Change the game – Design Monday

Change the game – Design Monday

Cyber security can be thought of as a game. Offense and defense. A set of motions and movements to score points, or to prevent the other team from scoring. Red team and blue team. A series of tactics and techniques to break in, or to detect and prevent such action. This thought is a good starting point. But we shouldn’t simply work on being better at the game. We need to change it.

Take basketball. When basketball debuted at the Berlin Summer Olympics in 1936, the game looked much the same as it does today. Sure, there have been subsequent rule changes. But the ball and hoop, well, those are classic.

Except.

During the first fifteen years of basketball, no one thought beyond the basket. Peach basket, to be precise. James Naismith famously nailed a peach basket to a gymnasium wall and thus invented the game. But it was the whole basket. After points were scored, a ladder would be used to fetch the ball. Sometimes, they used a stick to push the ball out. For fifteen years.

Why?

One reason is it’s hard to see beyond things. Functional fixedness. Another reason? We’re hardwired to add rather than subtract. Given the choice between adding a fetching stick and removing the bottom of the basket, we almost always choose the stick.

This human tendency has been studied. (See: People systematically overlook changes).
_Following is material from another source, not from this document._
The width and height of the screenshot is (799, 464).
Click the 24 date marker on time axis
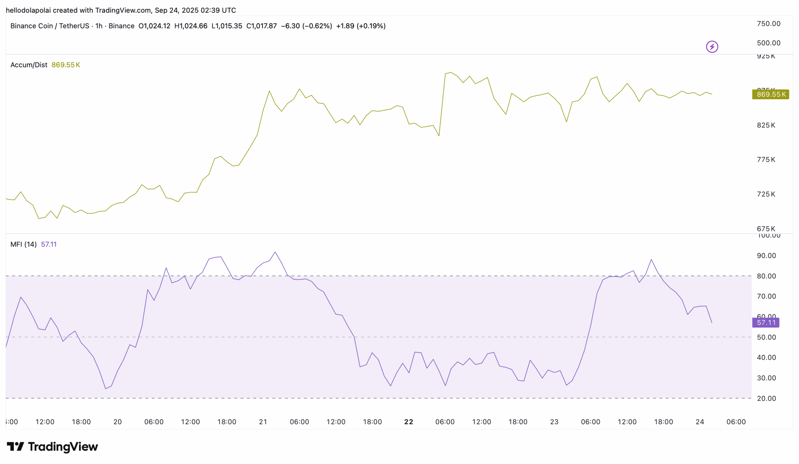click(700, 422)
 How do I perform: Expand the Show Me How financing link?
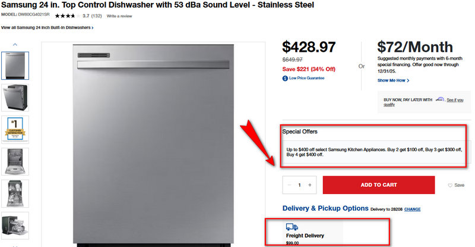tap(393, 80)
There’s even book on the topic, Subtract: The Untapped Science of Less. The Subtract book looks at it from practically every domain, science to business to medicine and more. Except cyber security. Perhaps we can make it into a future edition.
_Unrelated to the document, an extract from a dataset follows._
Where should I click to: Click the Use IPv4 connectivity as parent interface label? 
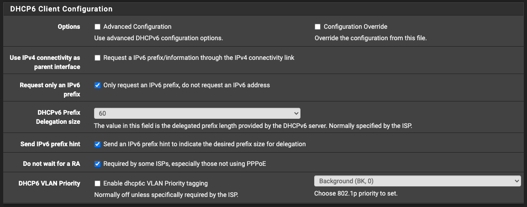pos(45,62)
Imagine people using IT in the organization. Imagine that’s the game we’re seeking to win. Get a sense of the players and the ball using business impact analysis. Get a sense of the movement and plays using journey mapping. Now imagine ways to secure this.

Your instinct will be to add. Pause. Look around for the peach baskets which can be replaced with hoops. Find something to subtract that improves the security.

Then change the game.

Peach baskets: the basket in basketball.